Are you interested in details of the draft bill that Luxembourg presented to the parliament and that implements the Anti Tax Avoidance Directive 1 (ATAD I) in national legislation? Would you like to find out more about the circular on the direct taxation regime of virtual currencies? Read the news from international taxation.
Luxembourg submits draft bill to implement ATAD I to parliament
The draft bill that would implement the EU Anti-Tax Avoidance Directive (ATAD I) into Luxembourg’s domestic law, as well as some unrelated measures, was published on 20 June 2018. The ATAD I, which is part of the anti-tax avoidance package presented by the European Commission in 2016, aims to provide a minimum level of protection for the internal market and ensures a harmonised and coordinated approach in the EU to the implementation of some of the recommendations under the OECD base erosion and profit sharing (BEPS) project.

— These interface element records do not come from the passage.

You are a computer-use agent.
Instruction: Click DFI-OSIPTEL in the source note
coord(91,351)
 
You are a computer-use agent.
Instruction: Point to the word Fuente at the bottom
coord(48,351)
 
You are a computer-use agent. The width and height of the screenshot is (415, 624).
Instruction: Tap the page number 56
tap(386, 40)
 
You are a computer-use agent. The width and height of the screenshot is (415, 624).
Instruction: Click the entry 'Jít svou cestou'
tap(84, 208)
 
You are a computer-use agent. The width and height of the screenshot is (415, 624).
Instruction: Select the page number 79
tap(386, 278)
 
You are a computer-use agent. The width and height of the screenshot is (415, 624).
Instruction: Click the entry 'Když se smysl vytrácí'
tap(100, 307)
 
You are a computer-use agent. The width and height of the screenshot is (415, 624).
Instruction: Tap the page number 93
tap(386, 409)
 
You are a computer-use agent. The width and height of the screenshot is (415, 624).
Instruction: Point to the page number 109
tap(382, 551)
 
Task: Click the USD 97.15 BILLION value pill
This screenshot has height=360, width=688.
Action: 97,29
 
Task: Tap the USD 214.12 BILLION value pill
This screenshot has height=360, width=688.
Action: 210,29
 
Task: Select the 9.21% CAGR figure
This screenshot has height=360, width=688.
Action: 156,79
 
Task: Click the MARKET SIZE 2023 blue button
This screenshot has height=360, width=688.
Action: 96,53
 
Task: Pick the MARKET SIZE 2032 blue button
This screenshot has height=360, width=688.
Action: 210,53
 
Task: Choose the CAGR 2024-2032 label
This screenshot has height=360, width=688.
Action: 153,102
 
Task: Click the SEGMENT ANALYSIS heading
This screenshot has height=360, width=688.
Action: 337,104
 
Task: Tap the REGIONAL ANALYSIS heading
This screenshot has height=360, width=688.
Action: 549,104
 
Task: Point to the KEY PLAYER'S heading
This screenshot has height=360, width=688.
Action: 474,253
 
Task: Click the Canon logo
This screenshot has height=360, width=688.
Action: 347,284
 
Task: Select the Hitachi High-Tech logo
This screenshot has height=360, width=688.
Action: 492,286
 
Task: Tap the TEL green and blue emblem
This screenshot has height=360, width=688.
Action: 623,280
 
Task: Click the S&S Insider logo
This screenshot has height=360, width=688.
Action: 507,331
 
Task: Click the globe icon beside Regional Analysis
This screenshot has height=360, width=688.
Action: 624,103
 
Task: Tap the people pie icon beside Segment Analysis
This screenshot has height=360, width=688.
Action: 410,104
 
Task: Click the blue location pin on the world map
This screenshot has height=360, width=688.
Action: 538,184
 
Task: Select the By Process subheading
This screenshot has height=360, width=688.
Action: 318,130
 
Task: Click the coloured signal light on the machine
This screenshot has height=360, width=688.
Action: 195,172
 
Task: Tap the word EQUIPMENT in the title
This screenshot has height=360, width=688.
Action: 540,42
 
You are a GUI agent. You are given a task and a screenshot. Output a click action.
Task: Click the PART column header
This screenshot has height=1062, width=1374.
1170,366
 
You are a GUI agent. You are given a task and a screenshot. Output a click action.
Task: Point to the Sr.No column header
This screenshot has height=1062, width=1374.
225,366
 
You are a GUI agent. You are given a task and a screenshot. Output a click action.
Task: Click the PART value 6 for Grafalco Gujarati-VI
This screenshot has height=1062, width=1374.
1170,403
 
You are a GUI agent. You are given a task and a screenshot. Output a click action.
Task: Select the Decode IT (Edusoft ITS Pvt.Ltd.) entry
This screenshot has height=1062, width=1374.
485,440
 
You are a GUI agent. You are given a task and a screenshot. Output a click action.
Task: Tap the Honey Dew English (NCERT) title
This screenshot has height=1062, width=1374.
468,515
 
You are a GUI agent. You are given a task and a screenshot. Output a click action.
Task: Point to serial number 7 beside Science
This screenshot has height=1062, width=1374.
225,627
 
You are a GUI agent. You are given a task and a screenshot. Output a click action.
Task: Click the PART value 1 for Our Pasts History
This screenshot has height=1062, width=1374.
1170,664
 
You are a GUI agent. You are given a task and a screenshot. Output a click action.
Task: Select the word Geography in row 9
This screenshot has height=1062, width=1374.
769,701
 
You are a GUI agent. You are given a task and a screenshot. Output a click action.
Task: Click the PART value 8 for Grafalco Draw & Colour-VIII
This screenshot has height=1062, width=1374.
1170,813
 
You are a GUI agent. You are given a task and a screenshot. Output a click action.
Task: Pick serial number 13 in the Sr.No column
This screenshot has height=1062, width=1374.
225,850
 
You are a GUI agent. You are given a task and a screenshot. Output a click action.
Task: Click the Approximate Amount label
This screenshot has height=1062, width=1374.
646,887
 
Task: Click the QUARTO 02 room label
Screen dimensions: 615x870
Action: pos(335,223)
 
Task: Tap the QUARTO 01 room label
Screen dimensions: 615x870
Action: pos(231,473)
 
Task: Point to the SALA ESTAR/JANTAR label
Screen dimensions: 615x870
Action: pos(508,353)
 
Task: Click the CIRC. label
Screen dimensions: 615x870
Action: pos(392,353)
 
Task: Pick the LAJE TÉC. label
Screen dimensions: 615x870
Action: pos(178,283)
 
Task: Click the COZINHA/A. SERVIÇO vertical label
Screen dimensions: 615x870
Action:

The draft law now must go through Luxembourg’s legislative process where parliament will debate, possibly amend and ultimately vote on the proposed measures. If enacted, the measures would apply as from fiscal years starting on or after 1 January 2019, except for the proposed exit taxation rules, which would apply as from fiscal years starting on or after 1 January 2020.
Luxembourg tax authorities clarify treatment of virtual currency
The Luxembourg tax authorities released a circular on 26 July 2018 that addresses the direct tax treatment of virtual currency, particularly income generated through the creation or disposal of cryptocurrency. Income derived from a cryptocurrency will be considered “commercial income” where it falls within the definition of such income under article 14 of the Income Tax Law. This typically would be the case for the mining of virtual currency, or the operation of an online stock exchange or vending machines with virtual currencies. Operating expenses, such as costs of electricity related to virtual currency mining or conversion fees of virtual currency exchange platforms, are deductible only if the expenses were incurred exclusively by the enterprise and they are not related to any tax-exempt income. The same applies to the depreciation of computer infrastructure. In the absence of a commercial enterprise, it must be determined whether income derived through virtual currency falls within the category of other income in article 99 of the Income Tax Law. This can be the case, for example, where a mining activity does not fulfil all the criteria to qualify as a commercial undertaking in Luxembourg.